Les classes préparatoires aux grandes écoles (CPGE) sont considérées comme le bras armé de la méritocratie à la française, justifiant d’un coût par étudiant nettement plus élevé qu’à l’Université: en 2019, l’État a dépensé en moyenne 15.710 euros pour un élève de CPGE, contre 10.110 euros pour un étudiant à la fac. Les concours auxquels préparent ces classes dites d’excellence sont tenus, par leurs exigences comme leurs protocoles, pour des exemples vertueux de justice scolaire: les meilleurs, autrement dit les plus méritants, sont les élus, certes rares, mais naturels.

L’École polytechnique (X) est particulièrement emblématique, dans l’imaginaire collectif, de cette juste sélection par l’effort combiné au talent, parce qu’elle choisit ses aspirants non en fonction de leur réussite dans des disciplines marquées socialement dans la mesure où leur maîtrise dépend en partie du milieu dans lequel on a baigné dès son plus jeune âge (tout le monde connaît à présent les travaux de Bourdieu et Passeron sur le sujet), mais dans les sciences dites «dures», celles qu’on ne saurait soupçonner de biais culturels, les sciences objectives, pures de toute influence ou domination bourgeoise, pour le dire clairement. Et pourtant.

Pourtant ses promotions successives la révèlent comme le miroir désolant des inégalités profondes qui minent notre école, incapable de redresser les injustices de naissance, qu’elle ne sait que reproduire au contraire, voire aggrave. Ainsi, en ce qui concerne Polytechnique, cet écart abyssal entre les enfants d’ouvriers et les enfants de cadres semble figé depuis des décennies, renvoyant l’école à une impuissance tragique.

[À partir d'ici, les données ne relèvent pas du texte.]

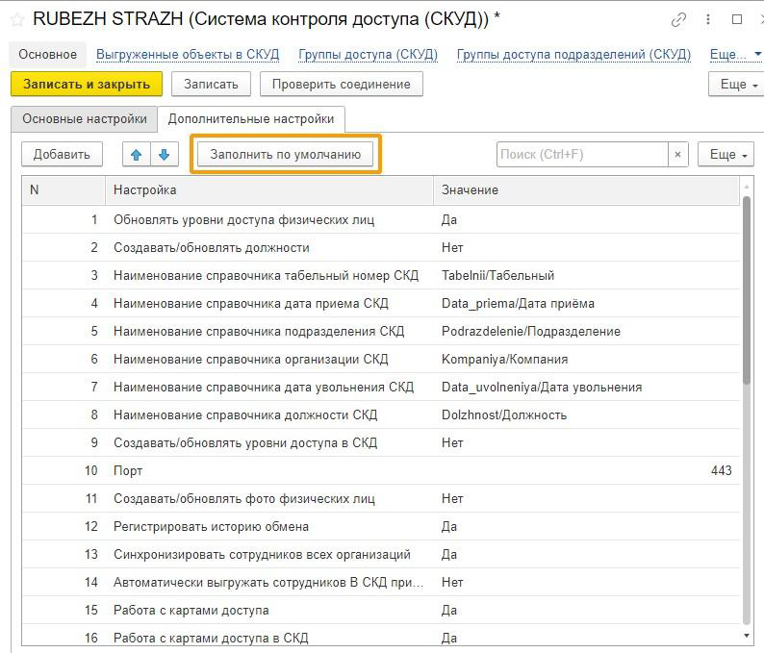Click the copy link icon
The height and width of the screenshot is (653, 764).
tap(679, 19)
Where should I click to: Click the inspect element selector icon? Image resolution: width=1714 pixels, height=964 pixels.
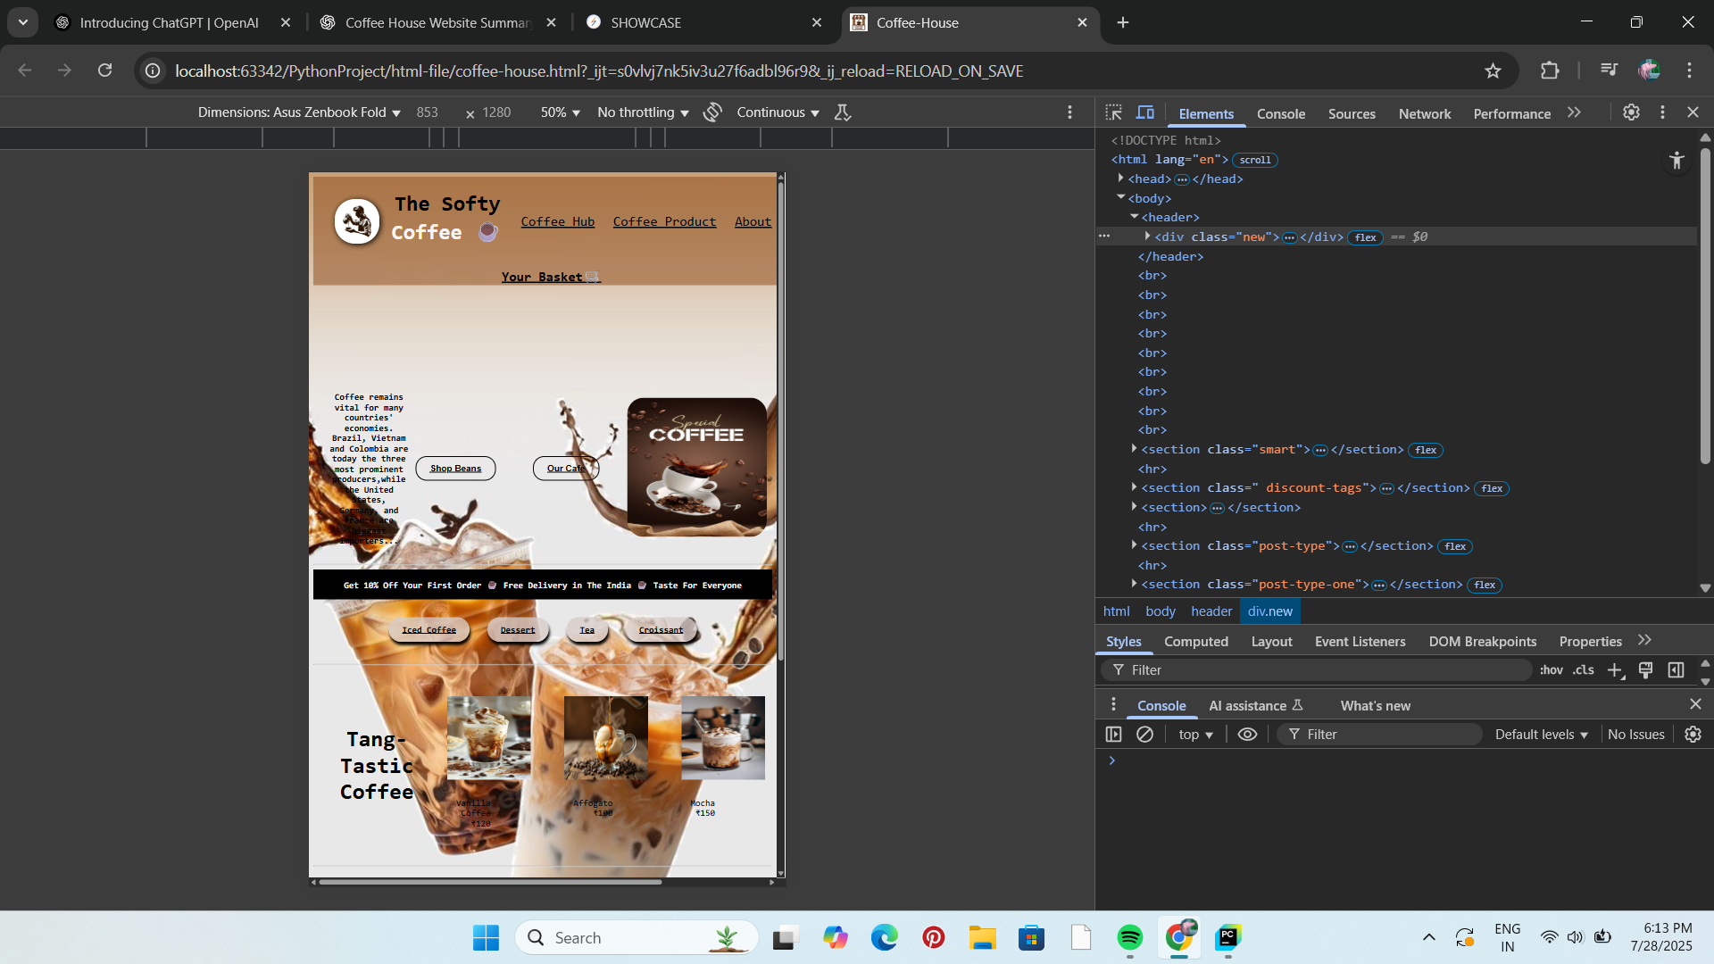pyautogui.click(x=1113, y=112)
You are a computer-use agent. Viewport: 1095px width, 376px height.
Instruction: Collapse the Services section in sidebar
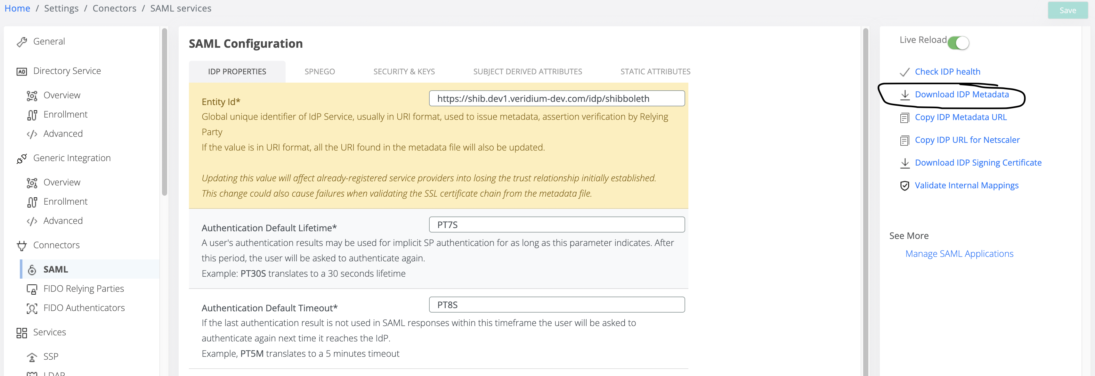click(x=49, y=332)
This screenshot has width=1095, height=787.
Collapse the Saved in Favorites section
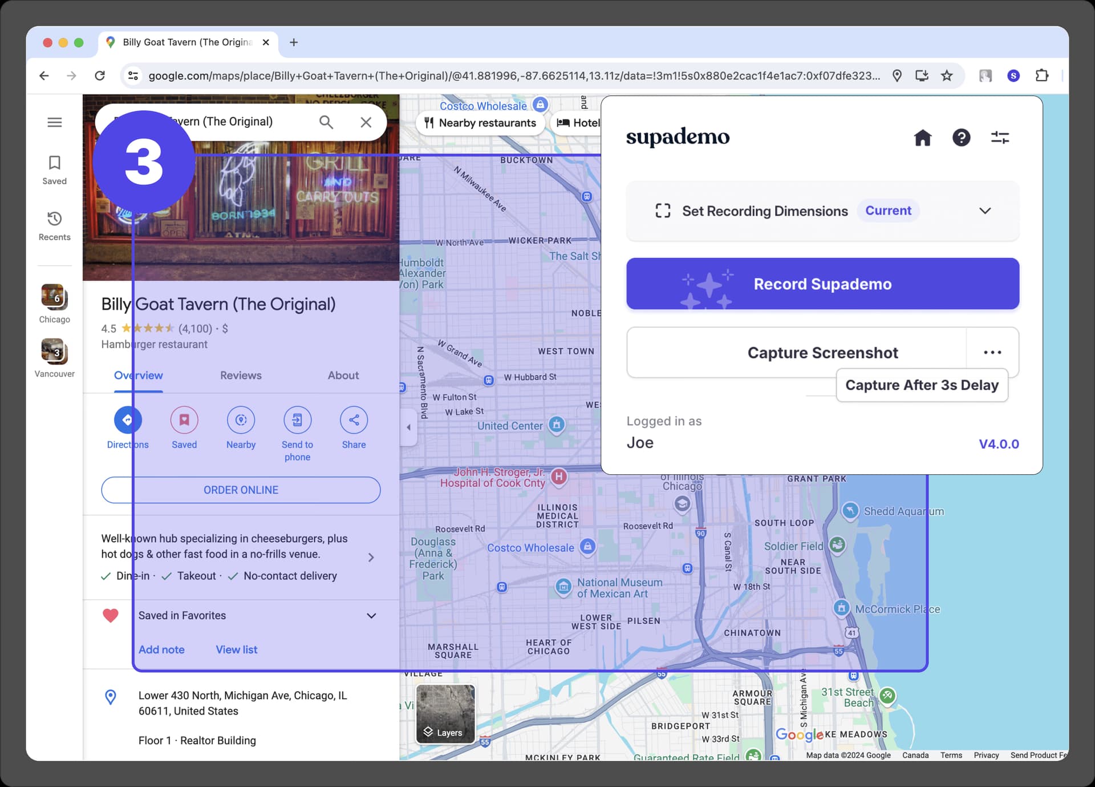tap(371, 615)
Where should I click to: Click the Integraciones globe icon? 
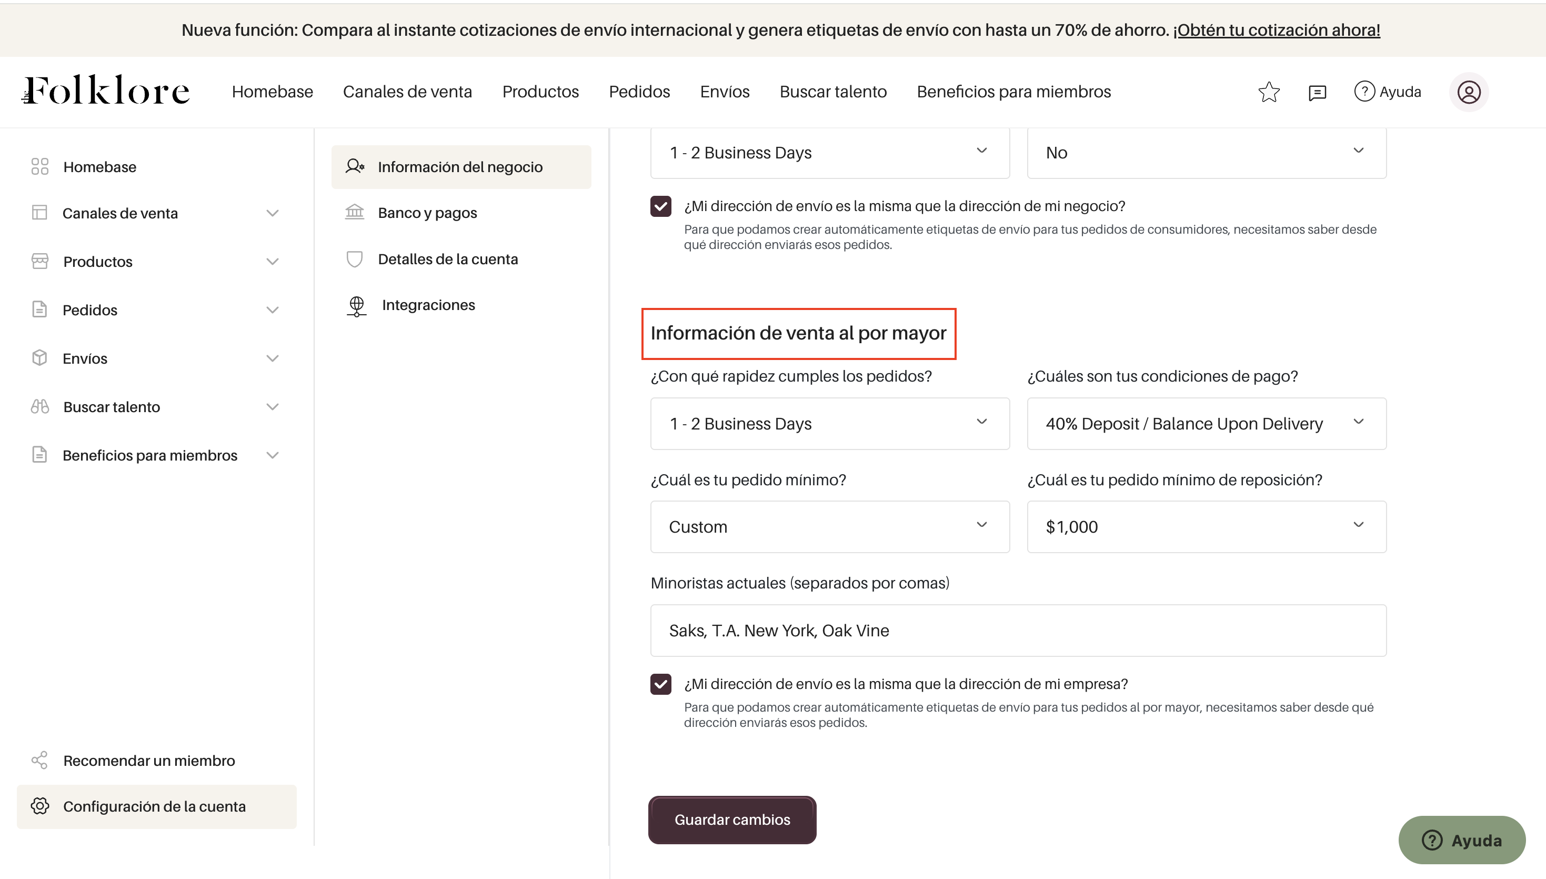[356, 305]
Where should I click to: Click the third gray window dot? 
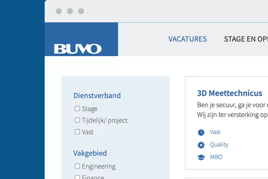click(81, 11)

Si on observe à la louche les statistiques, on constate par exemple que, à la fin des années 1950, moins de 3% des enfants d’ouvriers intégraient l’X, alors qu’ils représentaient entre 30 et 40% de la population; aujourd’hui, ils comptent pour 1,1% des reçus (pour 19,6% d’ouvriers dans la population globale). À l’inverse, à la même période, les enfants de cadres étaient près de 50% à rejoindre Polytechnique alors qu’ils représentaient moins de 5% de la population; aujourd’hui, ils constituent 81% d’une promotion (pour 19,3% de cadres dans la population globale).

Les chiffres sont implacables: l’École polytechnique, loin d’être un exemple de méritocratie, est une machine à reproduire les inégalités sociales, de génération en génération –sauf à penser que les enfants de cadres seraient, par nature, plus méritants que les enfants d’ouvriers: idéologie aristocratique et essentialiste qui reviendrait à nier la possibilité même d’une méritocratie.

Cette réalité est d’autant plus regrettable dans un pays démocratique que les anciens élèves de l’X composent une grande partie de l’élite économique et politique, autrement dit occupent les positions de pouvoir, lesquelles apparaissent de facto, nonobstant les chantres les plus enthousiastes de la méritocratie républicaine, comme le monopole infrangible des classes sociales les plus favorisées.

On peut dès lors s’interroger sur le bien-fondé d’une dépense de l’État 50% plus élevée pour ceux qui disposent déjà, par le hasard de leur naissance, des ressources les plus importantes, surtout à une époque où la réforme Parcoursup a fait la démonstration éclatante de la paupérisation accélérée de l’Université française.